AIM OF THE EXERCISE: Give back exactly the stretch of data below from the line holding "Toggle the Node inspector panel checkbox" through the line holding "Given: Click the dialog's", both ends included, and leave the remaining lines out.

(Stored items)
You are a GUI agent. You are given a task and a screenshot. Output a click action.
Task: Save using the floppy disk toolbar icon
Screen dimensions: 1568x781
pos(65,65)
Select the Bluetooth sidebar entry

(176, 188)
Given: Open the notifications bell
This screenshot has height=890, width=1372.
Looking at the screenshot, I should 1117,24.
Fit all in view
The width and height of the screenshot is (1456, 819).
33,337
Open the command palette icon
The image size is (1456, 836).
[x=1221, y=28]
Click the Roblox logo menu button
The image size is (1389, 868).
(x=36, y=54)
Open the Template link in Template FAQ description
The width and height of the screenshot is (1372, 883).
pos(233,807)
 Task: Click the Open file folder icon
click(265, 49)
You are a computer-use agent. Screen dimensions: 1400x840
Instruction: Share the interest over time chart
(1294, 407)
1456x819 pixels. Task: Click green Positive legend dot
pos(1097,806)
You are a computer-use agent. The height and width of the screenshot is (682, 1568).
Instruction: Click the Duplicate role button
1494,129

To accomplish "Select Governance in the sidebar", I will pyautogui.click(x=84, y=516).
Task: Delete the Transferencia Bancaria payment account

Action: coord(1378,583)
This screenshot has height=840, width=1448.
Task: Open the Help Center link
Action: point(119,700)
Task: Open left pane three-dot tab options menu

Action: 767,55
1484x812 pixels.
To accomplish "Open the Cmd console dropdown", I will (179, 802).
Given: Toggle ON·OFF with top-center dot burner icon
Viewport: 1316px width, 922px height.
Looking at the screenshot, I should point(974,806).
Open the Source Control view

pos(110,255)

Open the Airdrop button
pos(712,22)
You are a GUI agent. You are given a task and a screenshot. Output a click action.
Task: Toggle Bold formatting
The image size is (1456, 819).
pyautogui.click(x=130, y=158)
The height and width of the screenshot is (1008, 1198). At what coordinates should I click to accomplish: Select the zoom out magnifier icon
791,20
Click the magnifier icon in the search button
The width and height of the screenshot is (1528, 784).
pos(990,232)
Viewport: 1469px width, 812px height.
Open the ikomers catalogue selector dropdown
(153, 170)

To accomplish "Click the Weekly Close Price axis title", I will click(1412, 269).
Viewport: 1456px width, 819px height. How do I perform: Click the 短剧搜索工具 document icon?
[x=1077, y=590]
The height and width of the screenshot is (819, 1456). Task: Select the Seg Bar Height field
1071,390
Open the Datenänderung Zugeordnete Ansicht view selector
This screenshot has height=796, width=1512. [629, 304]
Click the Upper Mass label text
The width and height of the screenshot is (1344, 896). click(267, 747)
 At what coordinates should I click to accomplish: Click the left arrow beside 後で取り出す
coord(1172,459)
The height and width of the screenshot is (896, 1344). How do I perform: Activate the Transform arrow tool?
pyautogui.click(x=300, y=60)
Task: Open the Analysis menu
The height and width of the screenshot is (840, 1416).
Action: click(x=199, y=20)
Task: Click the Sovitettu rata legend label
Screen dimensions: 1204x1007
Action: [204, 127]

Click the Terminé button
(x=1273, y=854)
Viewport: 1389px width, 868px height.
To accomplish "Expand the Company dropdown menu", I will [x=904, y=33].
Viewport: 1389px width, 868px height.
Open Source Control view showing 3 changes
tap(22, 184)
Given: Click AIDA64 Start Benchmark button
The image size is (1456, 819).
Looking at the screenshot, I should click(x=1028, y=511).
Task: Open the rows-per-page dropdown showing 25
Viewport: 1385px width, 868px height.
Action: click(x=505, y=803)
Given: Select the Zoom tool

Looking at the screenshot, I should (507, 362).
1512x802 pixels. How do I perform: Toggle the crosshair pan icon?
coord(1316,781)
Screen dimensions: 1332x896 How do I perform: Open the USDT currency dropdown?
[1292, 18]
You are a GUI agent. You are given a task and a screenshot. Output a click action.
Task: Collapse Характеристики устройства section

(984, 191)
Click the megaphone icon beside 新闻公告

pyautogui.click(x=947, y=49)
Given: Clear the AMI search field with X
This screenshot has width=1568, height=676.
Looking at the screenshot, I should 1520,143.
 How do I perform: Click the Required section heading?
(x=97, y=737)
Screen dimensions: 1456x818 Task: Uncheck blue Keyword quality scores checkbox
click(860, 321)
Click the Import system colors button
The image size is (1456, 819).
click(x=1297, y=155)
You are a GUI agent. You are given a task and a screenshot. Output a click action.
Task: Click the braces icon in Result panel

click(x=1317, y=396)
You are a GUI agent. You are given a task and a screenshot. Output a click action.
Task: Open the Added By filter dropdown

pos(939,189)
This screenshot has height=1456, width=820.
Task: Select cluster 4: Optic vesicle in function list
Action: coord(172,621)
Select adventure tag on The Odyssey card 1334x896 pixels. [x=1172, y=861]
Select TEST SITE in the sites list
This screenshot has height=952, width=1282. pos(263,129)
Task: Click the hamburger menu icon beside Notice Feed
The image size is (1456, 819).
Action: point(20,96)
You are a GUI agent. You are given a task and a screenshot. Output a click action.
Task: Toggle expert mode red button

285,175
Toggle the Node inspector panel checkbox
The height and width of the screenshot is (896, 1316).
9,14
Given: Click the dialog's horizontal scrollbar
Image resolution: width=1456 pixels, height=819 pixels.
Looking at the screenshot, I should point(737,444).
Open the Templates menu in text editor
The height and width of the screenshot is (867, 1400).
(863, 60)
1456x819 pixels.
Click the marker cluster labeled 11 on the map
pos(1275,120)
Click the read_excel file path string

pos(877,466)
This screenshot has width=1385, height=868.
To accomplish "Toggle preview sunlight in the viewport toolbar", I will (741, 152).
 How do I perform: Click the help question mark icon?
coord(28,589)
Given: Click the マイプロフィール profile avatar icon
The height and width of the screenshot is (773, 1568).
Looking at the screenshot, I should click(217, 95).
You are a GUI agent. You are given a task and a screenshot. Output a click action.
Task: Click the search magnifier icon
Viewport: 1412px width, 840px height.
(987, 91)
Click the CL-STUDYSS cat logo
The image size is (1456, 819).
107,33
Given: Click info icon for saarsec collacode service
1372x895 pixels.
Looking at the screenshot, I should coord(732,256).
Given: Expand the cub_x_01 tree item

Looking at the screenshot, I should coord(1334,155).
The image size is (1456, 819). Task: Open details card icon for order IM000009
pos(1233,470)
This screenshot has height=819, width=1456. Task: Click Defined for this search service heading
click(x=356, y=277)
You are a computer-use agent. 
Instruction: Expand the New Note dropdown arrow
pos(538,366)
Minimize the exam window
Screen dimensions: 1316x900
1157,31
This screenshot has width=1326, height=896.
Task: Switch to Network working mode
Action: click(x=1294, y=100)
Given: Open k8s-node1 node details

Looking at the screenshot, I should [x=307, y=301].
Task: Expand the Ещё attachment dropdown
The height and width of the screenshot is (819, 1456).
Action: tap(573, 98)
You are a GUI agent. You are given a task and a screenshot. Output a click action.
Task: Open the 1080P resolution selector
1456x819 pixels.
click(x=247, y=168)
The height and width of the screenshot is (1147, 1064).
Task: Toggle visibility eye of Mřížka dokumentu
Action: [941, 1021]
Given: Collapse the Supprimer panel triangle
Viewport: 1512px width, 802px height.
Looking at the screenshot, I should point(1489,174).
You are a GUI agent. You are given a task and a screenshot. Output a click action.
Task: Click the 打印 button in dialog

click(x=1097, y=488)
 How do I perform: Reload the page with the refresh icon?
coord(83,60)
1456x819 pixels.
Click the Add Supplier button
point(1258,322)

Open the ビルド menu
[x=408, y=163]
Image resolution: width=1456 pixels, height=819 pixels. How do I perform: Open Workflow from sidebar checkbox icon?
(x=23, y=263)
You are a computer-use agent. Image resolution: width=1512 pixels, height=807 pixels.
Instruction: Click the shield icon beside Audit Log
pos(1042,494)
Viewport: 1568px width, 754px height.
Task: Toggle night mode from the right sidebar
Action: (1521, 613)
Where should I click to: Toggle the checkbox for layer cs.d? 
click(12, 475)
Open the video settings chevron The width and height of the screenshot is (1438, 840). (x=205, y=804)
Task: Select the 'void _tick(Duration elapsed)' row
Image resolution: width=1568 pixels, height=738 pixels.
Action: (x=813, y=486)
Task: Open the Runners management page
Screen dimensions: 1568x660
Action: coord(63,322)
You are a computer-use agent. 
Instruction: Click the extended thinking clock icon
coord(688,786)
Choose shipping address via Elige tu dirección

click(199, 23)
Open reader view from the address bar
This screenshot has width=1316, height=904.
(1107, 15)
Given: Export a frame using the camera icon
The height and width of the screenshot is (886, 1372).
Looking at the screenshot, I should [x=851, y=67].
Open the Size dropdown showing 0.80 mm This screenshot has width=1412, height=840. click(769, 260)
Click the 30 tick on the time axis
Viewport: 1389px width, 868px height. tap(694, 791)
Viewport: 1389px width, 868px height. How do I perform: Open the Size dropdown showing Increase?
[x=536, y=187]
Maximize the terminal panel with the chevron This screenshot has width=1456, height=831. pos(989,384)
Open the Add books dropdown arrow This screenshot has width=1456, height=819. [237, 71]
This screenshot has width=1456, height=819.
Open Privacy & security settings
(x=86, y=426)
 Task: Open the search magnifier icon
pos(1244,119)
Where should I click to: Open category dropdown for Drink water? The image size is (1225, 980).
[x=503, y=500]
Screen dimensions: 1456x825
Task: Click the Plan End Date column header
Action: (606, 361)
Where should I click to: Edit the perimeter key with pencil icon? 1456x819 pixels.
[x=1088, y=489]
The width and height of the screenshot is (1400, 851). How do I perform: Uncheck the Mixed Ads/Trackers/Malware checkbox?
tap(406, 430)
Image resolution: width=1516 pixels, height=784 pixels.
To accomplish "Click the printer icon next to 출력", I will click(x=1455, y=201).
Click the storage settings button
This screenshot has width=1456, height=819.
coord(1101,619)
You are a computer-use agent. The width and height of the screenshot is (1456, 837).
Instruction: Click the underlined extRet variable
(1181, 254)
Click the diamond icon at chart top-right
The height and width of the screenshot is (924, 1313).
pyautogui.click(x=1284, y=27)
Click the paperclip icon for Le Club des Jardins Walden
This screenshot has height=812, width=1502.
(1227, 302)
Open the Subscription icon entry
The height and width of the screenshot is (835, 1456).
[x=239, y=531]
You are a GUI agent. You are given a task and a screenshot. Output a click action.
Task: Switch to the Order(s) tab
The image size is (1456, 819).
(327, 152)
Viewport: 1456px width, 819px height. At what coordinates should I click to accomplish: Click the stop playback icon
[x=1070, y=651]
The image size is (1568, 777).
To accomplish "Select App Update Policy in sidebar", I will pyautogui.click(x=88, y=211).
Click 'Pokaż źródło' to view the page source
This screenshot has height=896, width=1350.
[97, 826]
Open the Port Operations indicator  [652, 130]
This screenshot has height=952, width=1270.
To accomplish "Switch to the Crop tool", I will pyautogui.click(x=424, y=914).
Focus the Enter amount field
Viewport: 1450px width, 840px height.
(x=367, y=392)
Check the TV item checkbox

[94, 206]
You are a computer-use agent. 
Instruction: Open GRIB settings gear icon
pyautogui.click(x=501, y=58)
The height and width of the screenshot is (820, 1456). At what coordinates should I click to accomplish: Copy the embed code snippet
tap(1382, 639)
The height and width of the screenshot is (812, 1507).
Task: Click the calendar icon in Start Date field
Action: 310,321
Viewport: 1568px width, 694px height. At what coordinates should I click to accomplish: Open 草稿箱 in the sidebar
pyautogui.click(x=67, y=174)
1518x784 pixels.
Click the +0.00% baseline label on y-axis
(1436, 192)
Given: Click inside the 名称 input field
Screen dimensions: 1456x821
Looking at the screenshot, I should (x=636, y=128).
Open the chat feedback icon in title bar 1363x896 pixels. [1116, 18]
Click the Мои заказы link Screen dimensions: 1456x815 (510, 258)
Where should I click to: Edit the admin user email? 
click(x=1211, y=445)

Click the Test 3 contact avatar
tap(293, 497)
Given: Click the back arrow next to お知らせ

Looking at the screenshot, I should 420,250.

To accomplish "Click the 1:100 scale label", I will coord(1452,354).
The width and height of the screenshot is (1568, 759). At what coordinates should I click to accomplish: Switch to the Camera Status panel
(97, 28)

WRITTEN ANSWER:
Toggle the Node inspector panel checkbox
The height and width of the screenshot is (896, 1316).
9,14
Given: Click the dialog's horizontal scrollbar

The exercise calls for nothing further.